А он еще иронизирует. Да, дерзок, так о нем и писали. Впрочем…
— А еще голова пса или волка. Лучше волка. Но захотел я видеть вас потому, что судьба твоя, юноша (а молодому человеку двадцать три всего) заинтересовала почему-то императора Михаила Николаевича, почему, не знаю. Но сказал мне Государь: «Такой талант пропадает! Занимался бы наукой, им бы вся Россия гордилась». Не скажите, каковы ваши заслуги в науке? Ась? Пока никаких? Вот-вот. Вы бы определились, Абрам Липманович, что вам по душе — путь научного познания или путь профессионального революционера. Я ведь вижу, вы — перфекционист. Вы что-то плохо делать не будете.
— Не научен. Если что-то делать, так делать на совесть.
— Вот-вот. Хотите скажу, что будет в итоге? Вот станете вы профессиональным революционером. Сейчас в моде террор. Абсурдная идея, что с властью можно говорить с позиций силы. Вы человек талантливый, что-то придумаете, какой-то дерзкий экс. Но ведь все равно вас найдут. И что тогда? Каторга или петля. И забвение. Вы ведь в Бога не верите?
— Не верю. А помнить меня будут долго. А когда царизм падет, верю, что всем героям поставят памятник.
— А вашему телу, разлагающемуся в сырой земле, какое будет до этого памятника дело? Душе, да, душе другое дело, ей бы приятно было бы. А так, раз души нет, то вашему трупу все равно будет, разве не так?
— Допустим…
— Хорошо. Теперь второй вариант: вы занимаетесь наукой. Серьезно занимаетесь. Защищаете диссертацию. Получаете лабораторию. Делаете открытие, находите метод лечения, который спасет сотни или тысячи жизней. Получаете заслуженную славу, общественное признание ваших заслуг. Но ведь не это главное — ваш метод будет продолжать жить и спасать людей и после вашей смерти. О вас забудут, а ваше открытие будет работать на благо всех людей! Вот вам и истинное бессмертие. Как такой вариант?
— Но как же несправедливость?
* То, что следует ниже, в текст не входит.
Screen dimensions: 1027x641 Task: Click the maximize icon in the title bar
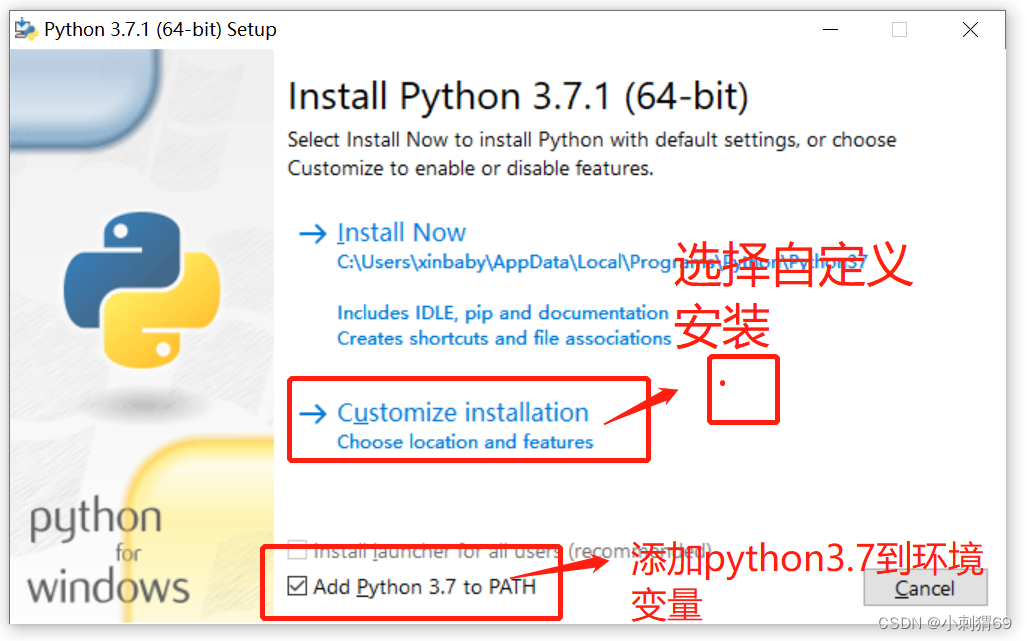click(898, 30)
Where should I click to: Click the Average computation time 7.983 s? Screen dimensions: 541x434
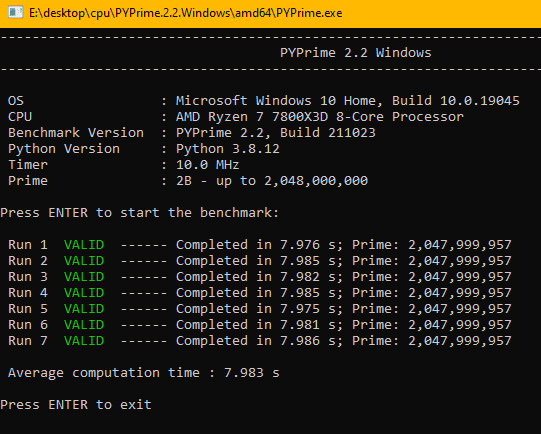[144, 373]
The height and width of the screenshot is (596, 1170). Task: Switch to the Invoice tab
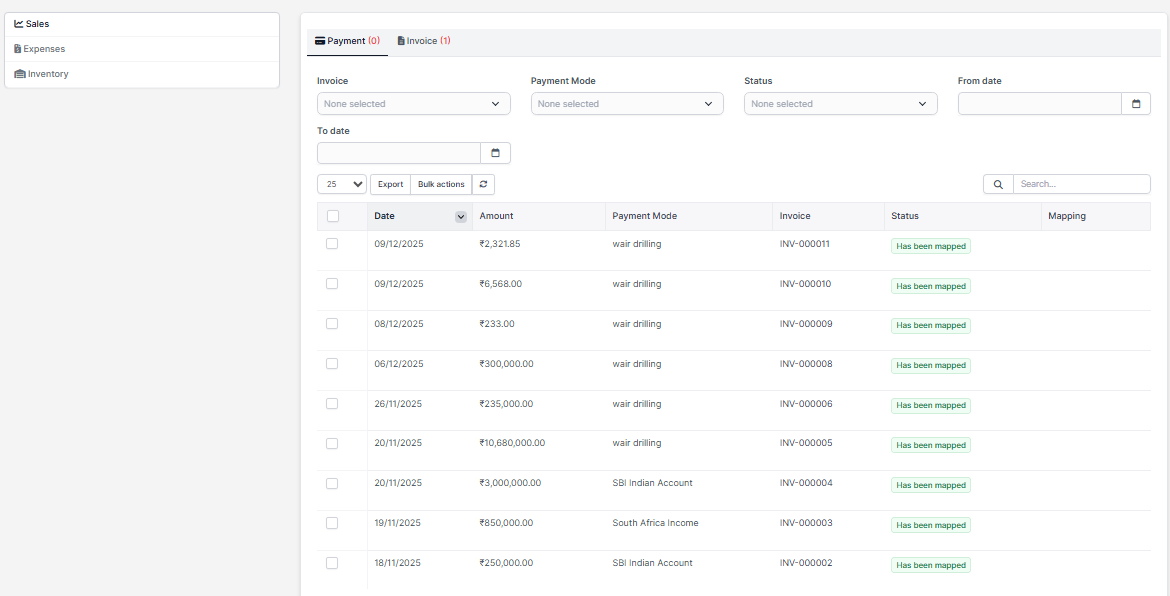[424, 41]
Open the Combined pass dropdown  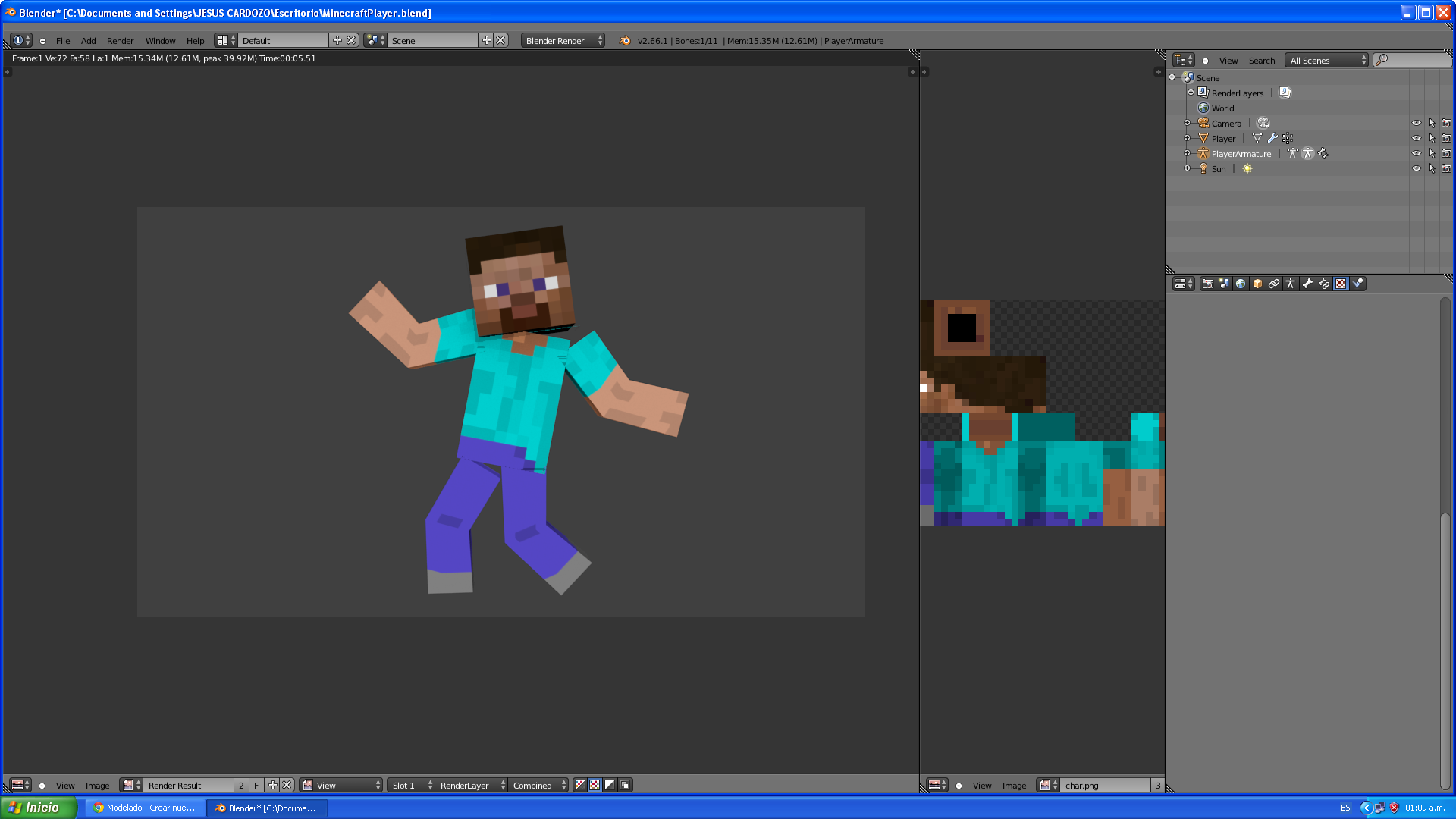[538, 786]
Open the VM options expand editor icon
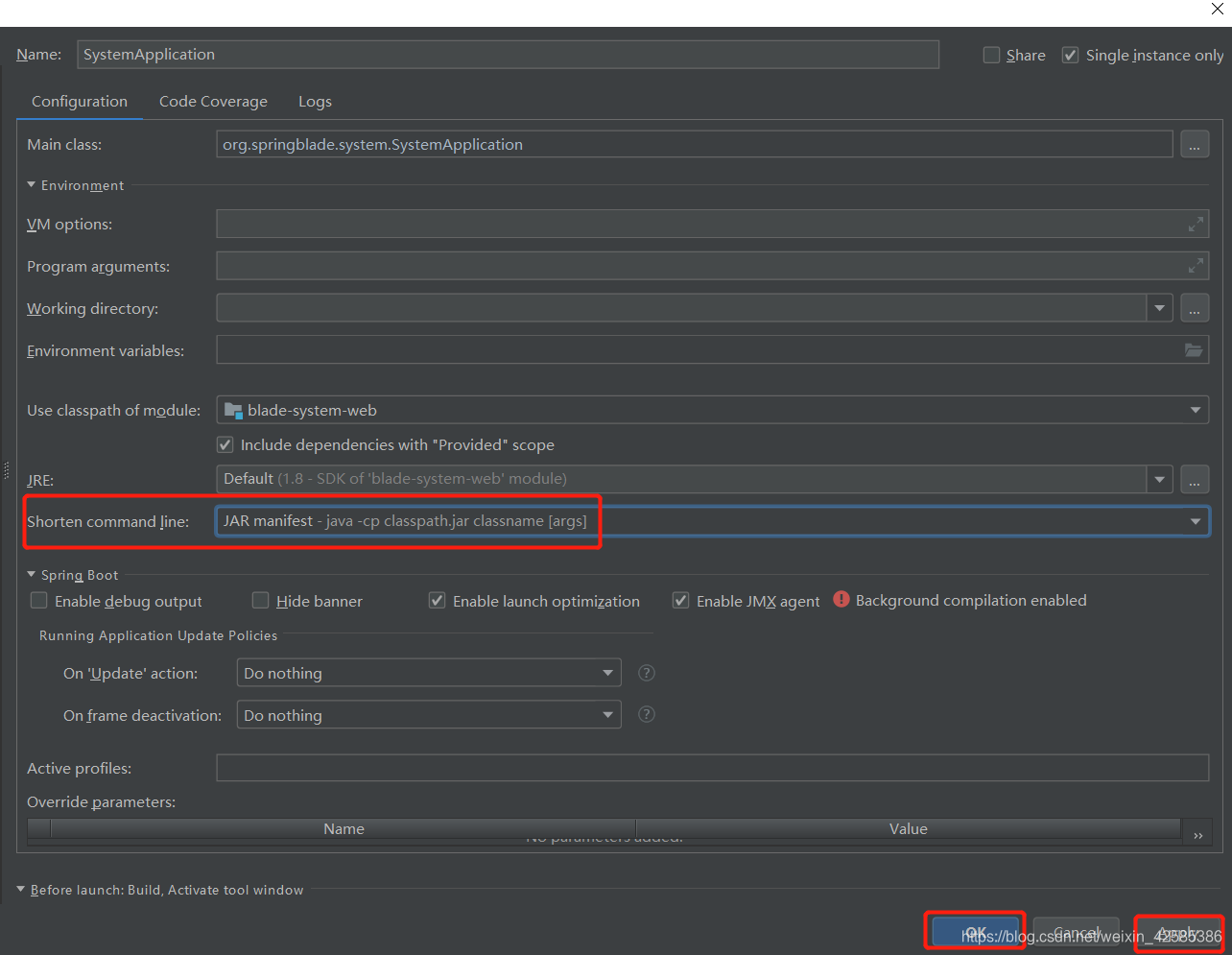The height and width of the screenshot is (955, 1232). tap(1196, 224)
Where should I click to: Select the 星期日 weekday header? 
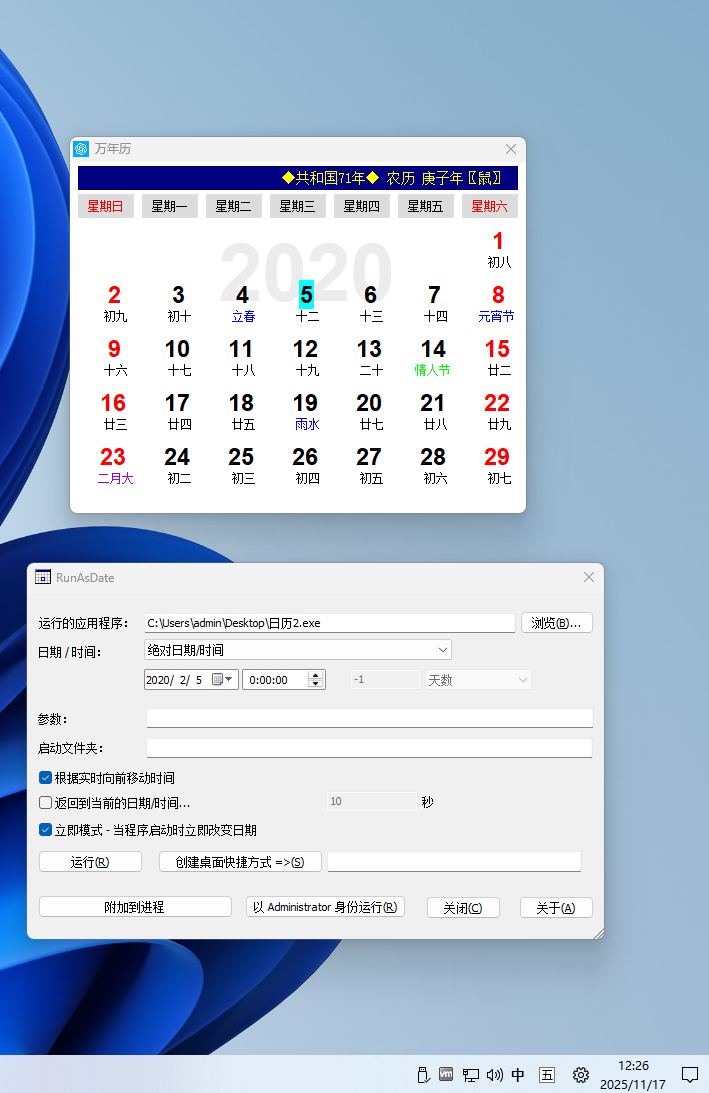pos(105,206)
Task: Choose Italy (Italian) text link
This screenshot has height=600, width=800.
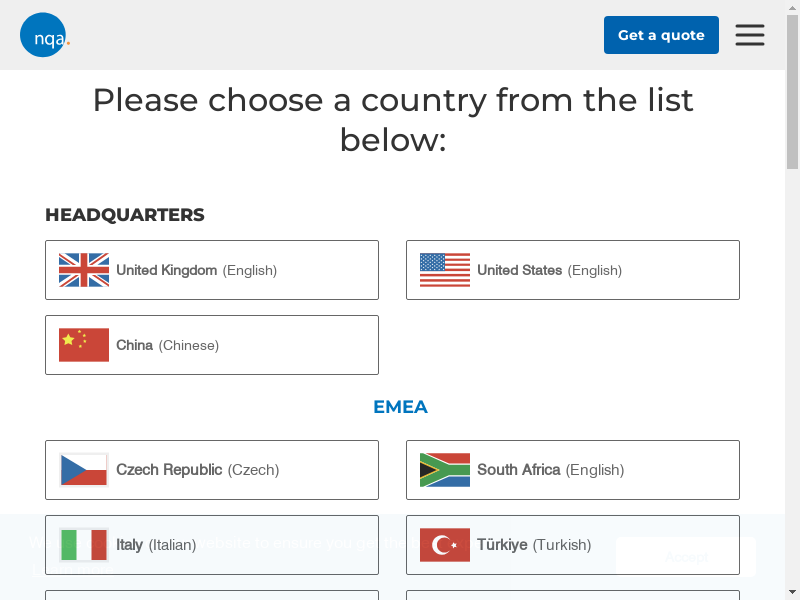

Я же вижу…
— Я не буду вас агитировать, молодой человек. Несправедливости много, это правда. Но криками, беспорядками и бомбами их не исправить. Насилие порождает насилие. И ничего более. Бойтесь людей, которые обещают установить благо для всех. Чаще всего они готовы всех ради несогласных ради сего блага перевешать. И, чтобы закончить наше знакомство — вы вольны идти на все четыре стороны. Вот документ об освобождении. Да, как видите, вербовать вас в тайные агенты никто не собирается. Даже слова брать, что не будете заниматься революционной деятельностью, не буду. Вам разрешено продолжить обучение в любом университете. Вот тут моя визитка. Если у вас возникнут недоразумения по учебной линии — обращайтесь. Помогу. Тут еще чек от Государя. Это стипендия. Если вы соизволите все-таки заняться наукой, Михаил Николаевич будет следить за вашими успехами. Он обещал.